Think it's fine to let your little one stay up late a few times a week? Think again. A new study shows that a child's sleep can be connected to his or her weight later on in life. The research out of Massachusetts General Hospital took a sample of over 1,000 kids between the ages of 6 months and 7 years and found that the children who got the least amount of shut-eye were the ones more prone to higher BMI and higher amounts of overall and midsection fat (which is the most dangerous kind of fat, linked to a higher risk of diabetes and heart disease). Doctors and parents have always known what poor sleep can do to health (ever see an overtired toddler?), but these latest findings show that lack of sleep can affect our children's metabolism for life.

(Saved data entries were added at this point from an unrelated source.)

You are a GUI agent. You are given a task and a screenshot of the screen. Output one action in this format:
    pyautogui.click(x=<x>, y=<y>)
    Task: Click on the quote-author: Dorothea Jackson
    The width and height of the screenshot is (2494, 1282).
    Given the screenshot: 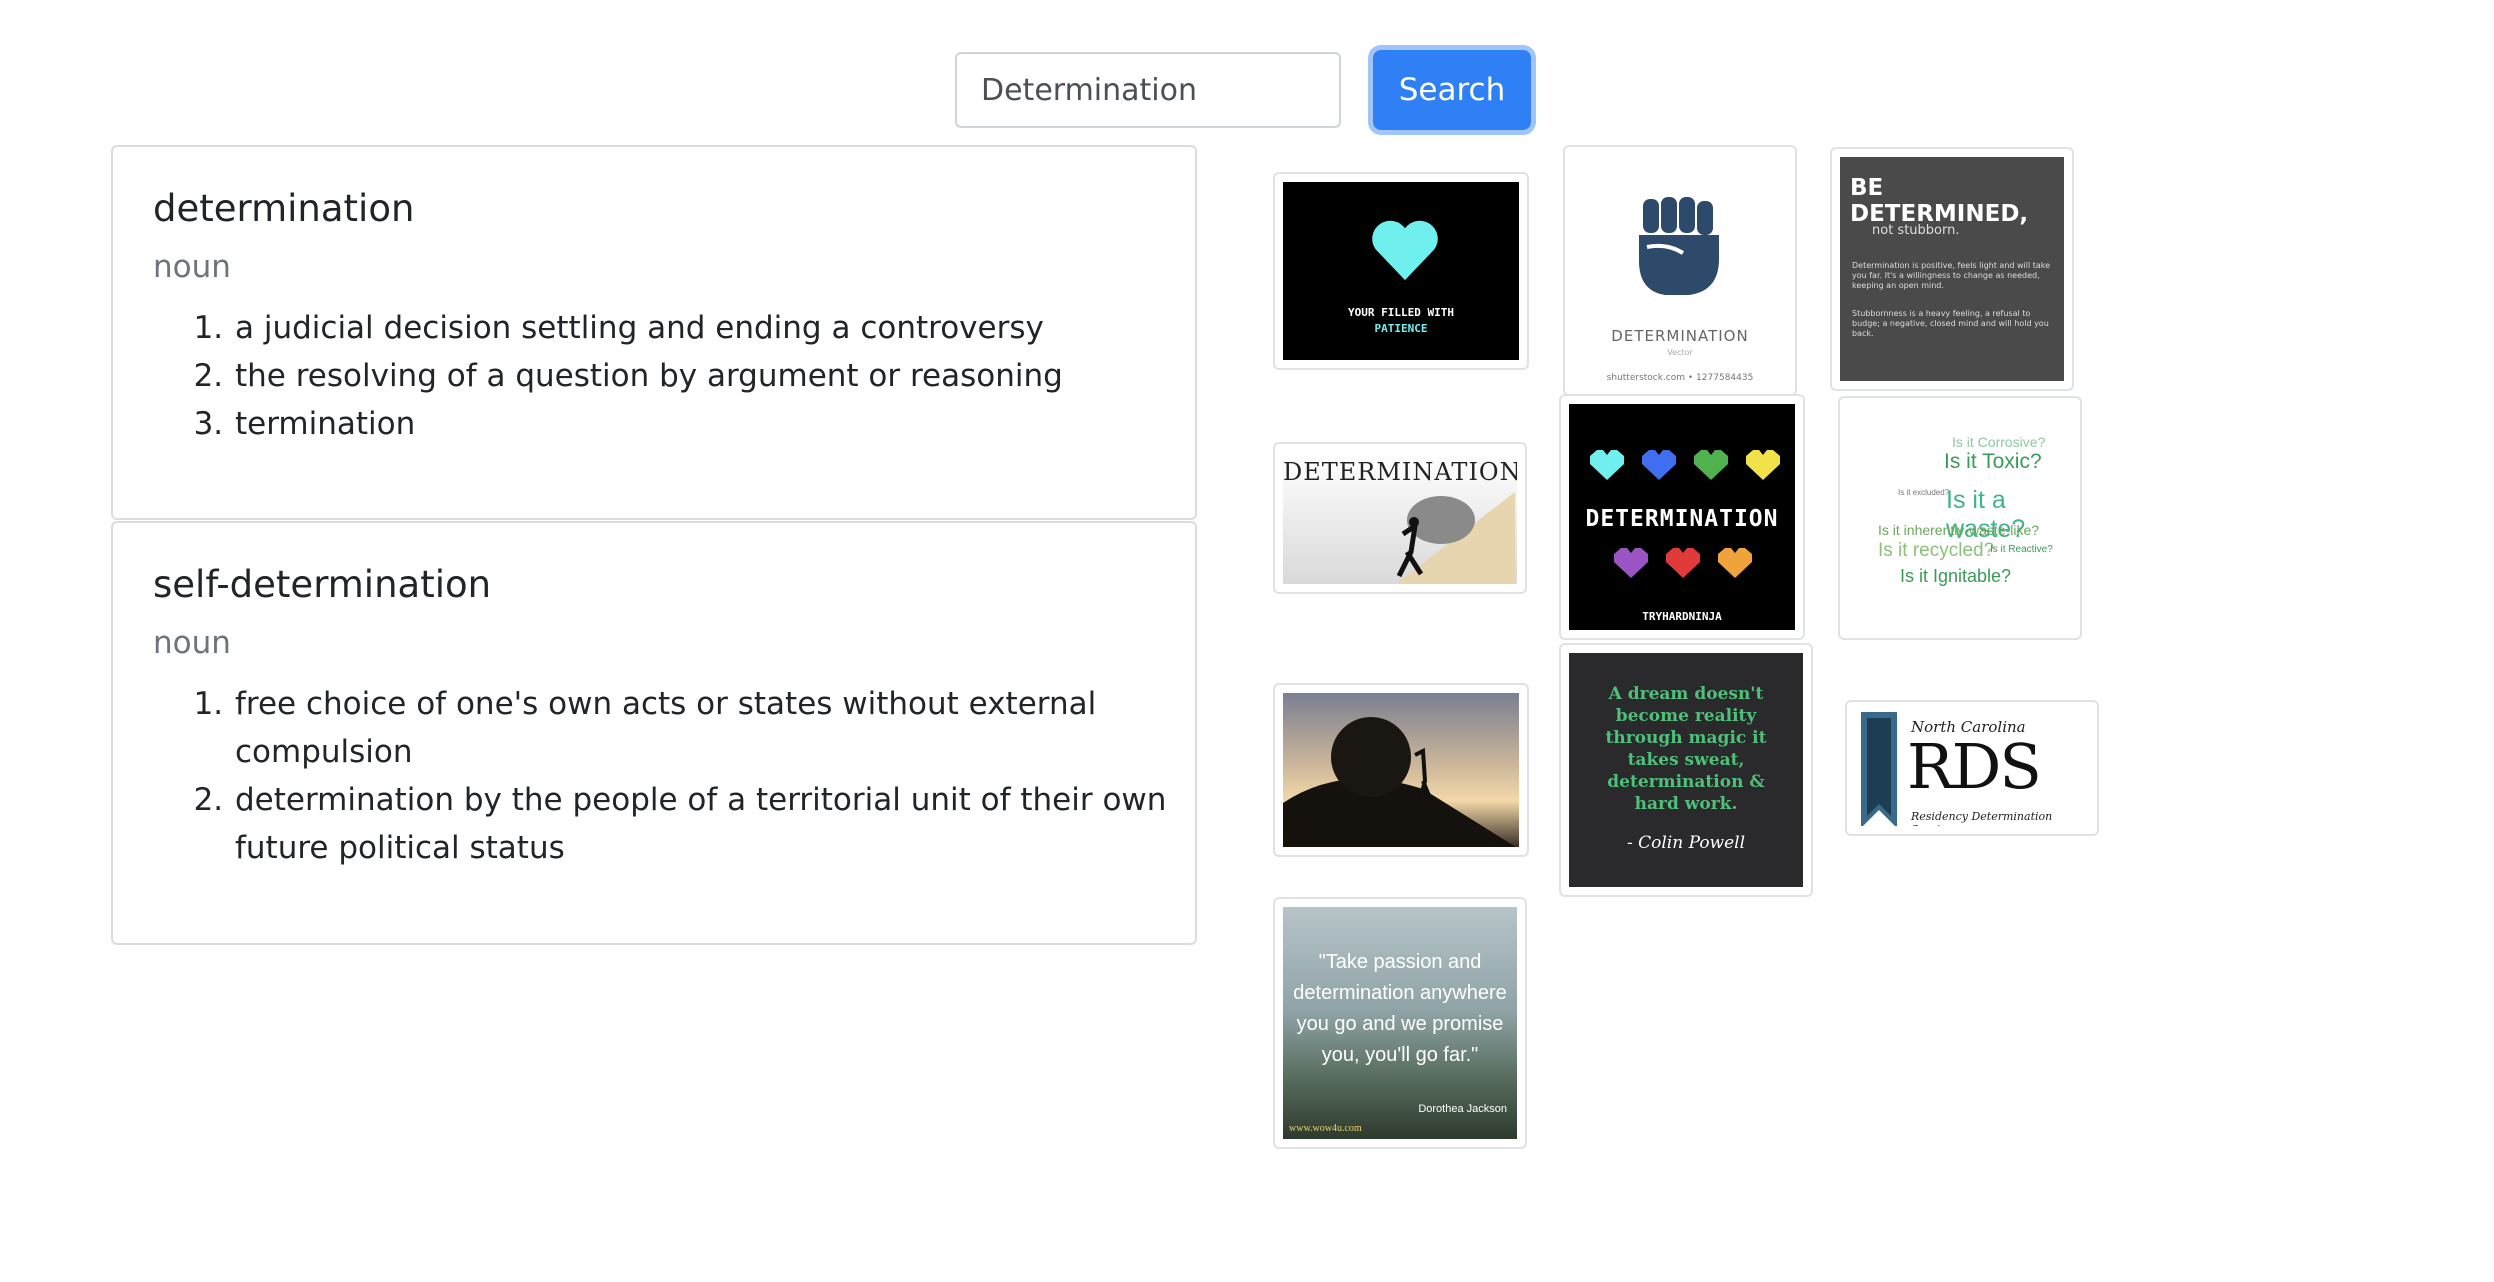 What is the action you would take?
    pyautogui.click(x=1462, y=1109)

It's worth noting that the study, which followed the children for several years, can't say for sure whether the missed sleep actually caused the kids to put on fat or if other factors the authors didn't take into account were the true culprit. But one theory that connects lack of sleep and weight gain is the ebb and flow of appetite hormones that control hunger.
Of course there will be times when our kids should get to stay up late or skip a nap, but this study reiterates the importance of establishing healthy sleep routines for kids early on. The National Sleep Foundation recommends that kids between the ages of 1 and 3 get between 12 to 14 hours of sleep per day; kids between 3 to 4 years old get 10 hours a day; and children aged 5 to 7 get over nine hours per day. It may not be possible to get the suggested amount every single day, but it's key that parents make sleep a priority for their children as often as possible -- as much as your little ones may dislike you for it.
How many hours of sleep does your child get per day?